**DATA SECTION**

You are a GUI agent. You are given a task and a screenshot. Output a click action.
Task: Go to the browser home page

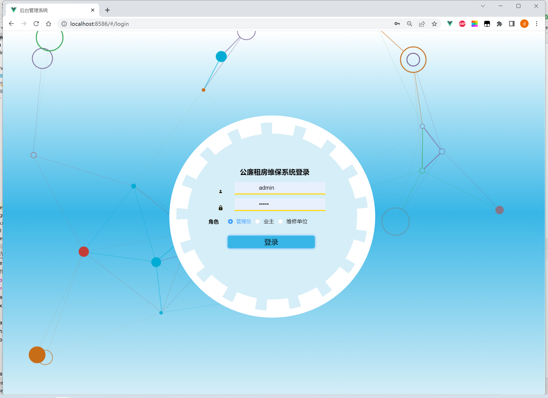[x=49, y=24]
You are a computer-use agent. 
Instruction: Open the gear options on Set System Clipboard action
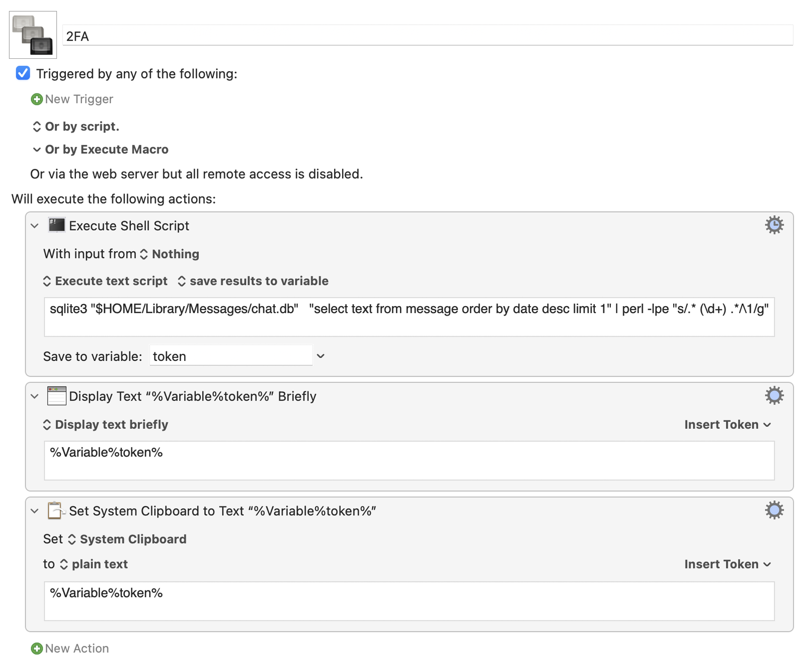(x=774, y=510)
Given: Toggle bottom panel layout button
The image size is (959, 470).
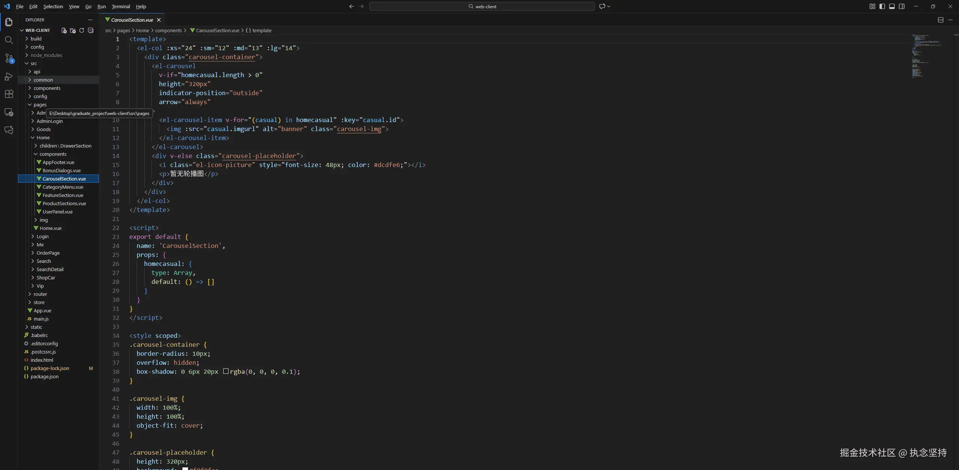Looking at the screenshot, I should pyautogui.click(x=892, y=6).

**AIM OF THE TASK**
Lines from the one holding "Task: Go to the browser home page" down to the last line of the entries above must be retyped exactly, inclusive of both, with no pictures and nothing else.

**EXERCISE RESULT**
Task: Go to the browser home page

[x=49, y=24]
You are a computer-use agent. 
Instruction: Open the gear options on Set System Clipboard action
(x=774, y=510)
Given: Toggle bottom panel layout button
The image size is (959, 470).
Looking at the screenshot, I should pyautogui.click(x=892, y=6).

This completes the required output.